おとといまでの気温とはうって変って、きのう、きょうと“春”を予感させる気温。わずか二日で10度も変わると言う温度差。
寒さのせいだったのか。行きつけの魚屋さんの息子さんが、クモ膜下出血で過日亡くなったとのこと。一家の大黒柱。お子さん3人、両親、奥さん・・・。
寒い仕事場で倒れていたという。
何処とは言わない、何処とも言えない。あの大震災、津波で、一家の主を亡くされた家庭は数多くある。その“光景”が重なってしまう。
遅ればせながら弔問にと。今日、その仕事をやっていれば・・・。他人の勝手な思い。
東京で雑誌社を経営している、主に政治のことを取り上げている月刊誌だが、旧知のその社長から電話がかかって来た。
ある人の“伝記”のような特集をやりたいのだと言う。事情をよく知っているあなたに協力してほしいという。やぶさかでは無い。
ライターや編集者を連れてこっちに来ると言う。それが要件。
途中の会話。地震の被害状況を聞かれ、それに答える。今はなんともないのかと聞かれる。そうだと答える。
そっちに行ったついでにゴルフをしようと言う。昔はよく一緒に遊んだから。
グルフはやらないと答える。
何故?。そんな心境にならないと答える。だって健康なんだろ、普通に暮らしているのだろうと問われる。

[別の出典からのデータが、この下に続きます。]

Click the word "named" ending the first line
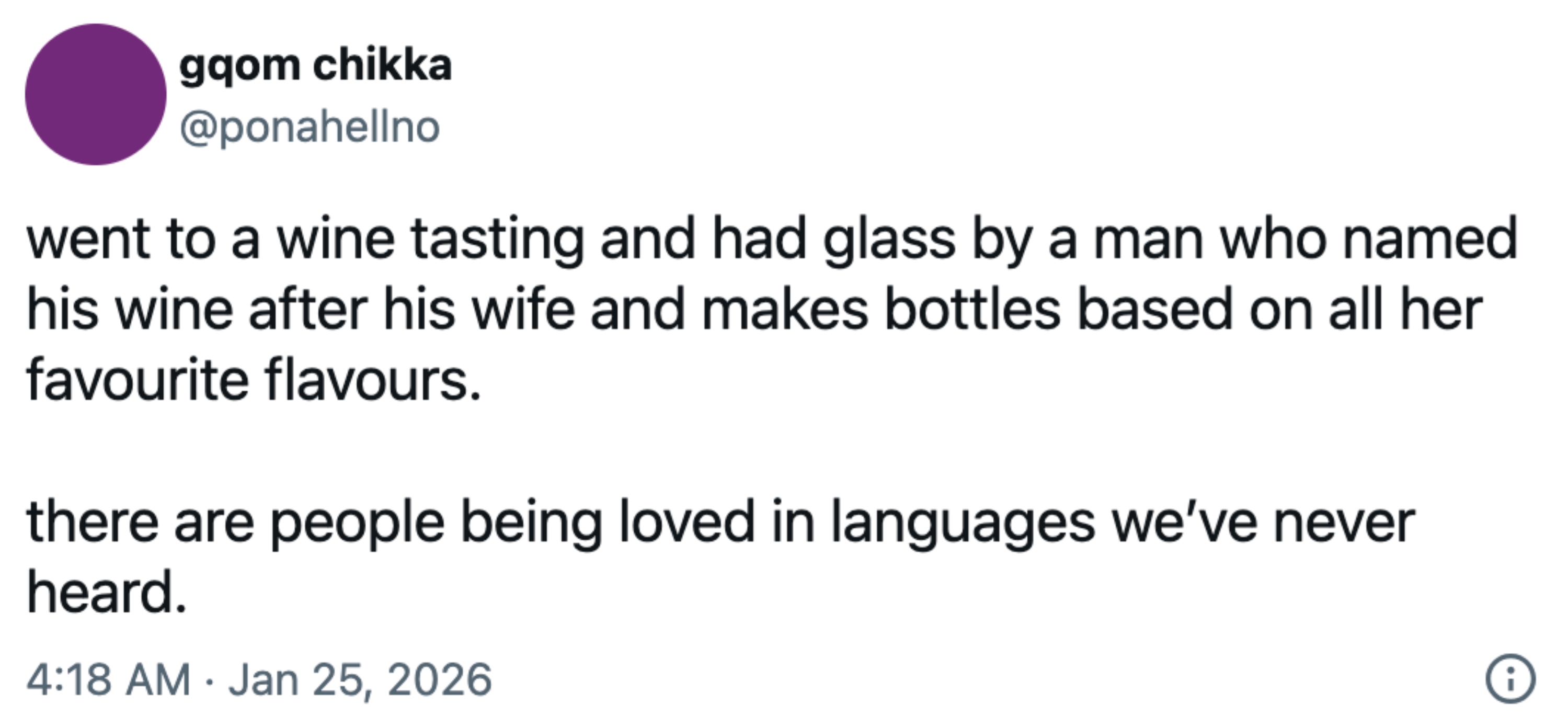The image size is (1568, 716). (x=1430, y=238)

「あのね、ここはね、被災地なんだよ。俺は普通の生活をしているけど、ここは被災地なんだよ。不自由な生活をしている人が大勢いるんだよ。そんな気分になれないな」。
「そうか、被災地か・・」。会話が途切れたりもした。
友情とは別問題。やはり感じる東京と郡山の温度差。気持ちの温度差。いかんともし難いことなのだが。
もしかしたら、ボク自身の中で、日常生活というものの「回路」が狂ってしまっているのかもしれない。進めないのかもしれない。
ゴルフと聞くと、よく通っていた富岡のゴルフ場を思い出してしまうからかもしれない。“無人”のゴルフ場を。
スピードという言葉の温度差。
高度経済成長の副産物だった原発。車、新幹線、生活様式・・・。さまざまな分野で人々はスピードを求めた。一日24時間を48時間あるように勘違いしたような生活を送った。
国の形としての成長、急成長。それに、はたして人の頭脳や心がついていっていたのか。
たぶん、こころと形がバランスを欠いたまま、この国は進んで来たのではないかとも思う。
「便利さ」の中に、沢山の“忘れ物”をしてきたにもかかわらず、忘れ物があること自体に気付いていないような。
今朝の天声人語にあった一節。名古屋を走ったSLの機関士さんの言葉だという。
「SLは人間が作った乗り物での中で、一番人間に近い。しんどそうに、坂を上ったり、楽に走ったり。人間らしくやりたいナ」と。
そして政治家は言う。権力を持った人は言う。「スピード感をもった復興」と。
あちこちに“更地”が出来た。瓦礫なるものも福島県を除いては処分が進められている。それが「復興」なのか。
仮設住宅に住む人達は言う。「もう復興という言葉に期待しない」と。自分がやれることを細々とやって、勝手に自分のこころの復興を図っているとも。
昨日書いた双葉の話し。井戸川前町長は立候補を辞退したという。健康の問題だと言っているそうだが、その“実態”“真相”はわからない。
「わからないこと」だらけ。何が何処で起きているのか、何が何処でどうなっているのか。自分の心の中の“温度差”を埋めて、縮めていかなければならないと思うのだが・・・。